**EXERCISE BRIEF**:
Set down the data below exactly; pictures stay out.

**EXTRACTED INFORMATION**:
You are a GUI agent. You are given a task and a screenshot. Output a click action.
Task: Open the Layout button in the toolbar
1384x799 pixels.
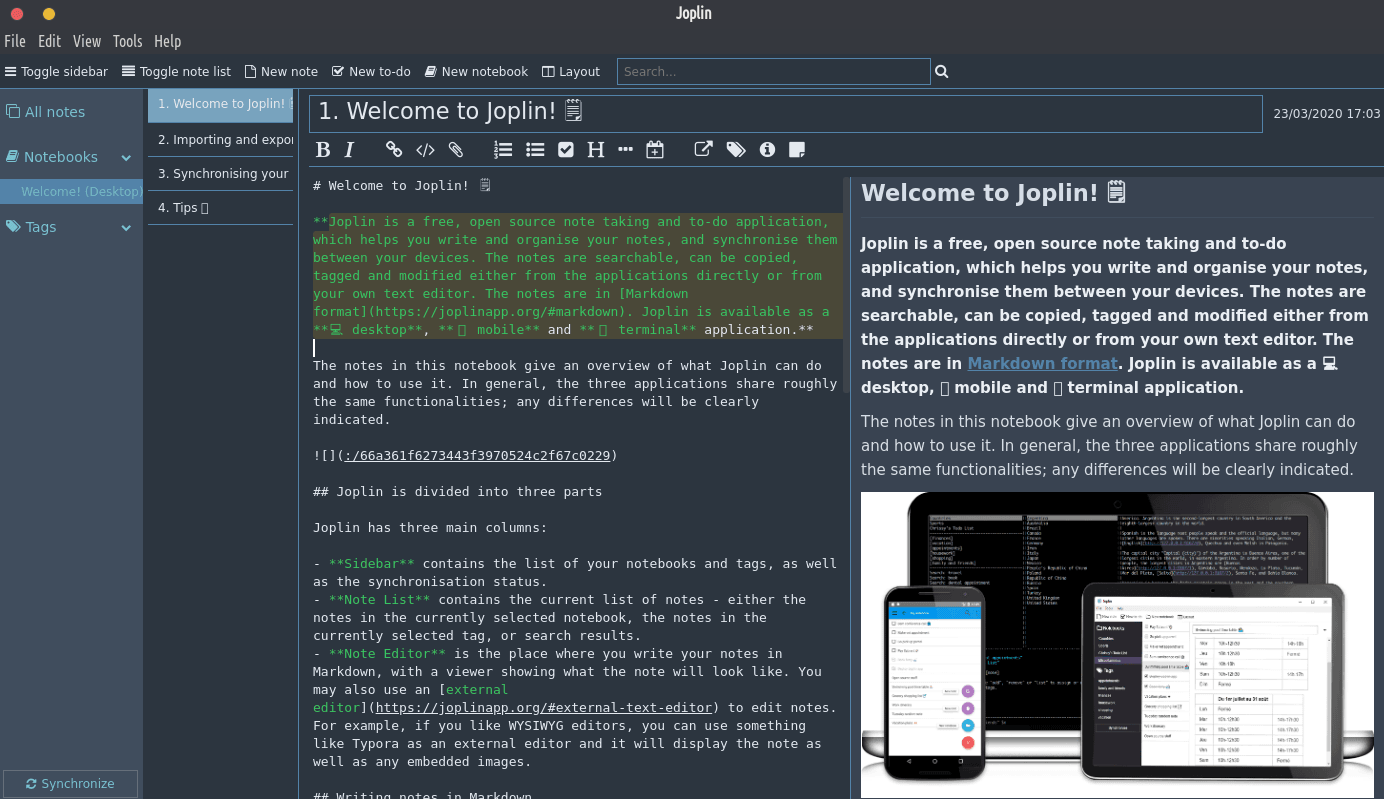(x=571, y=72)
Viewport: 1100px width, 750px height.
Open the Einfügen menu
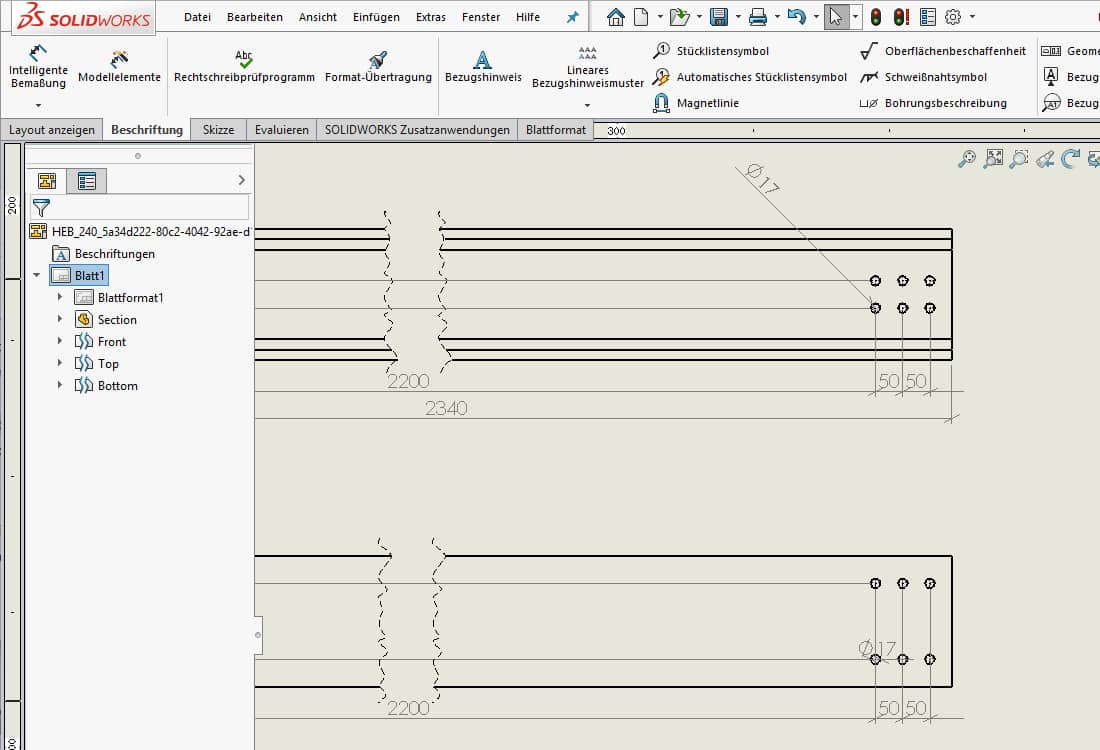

**ANSWER TO THE EXERCISE**:
You are a GUI agent. You are given a task and a screenshot. Output a click action.
Task: Open the Layout button in the toolbar
1384x799 pixels.
(x=571, y=72)
Viewport: 1100px width, 750px height.
Open the Einfügen menu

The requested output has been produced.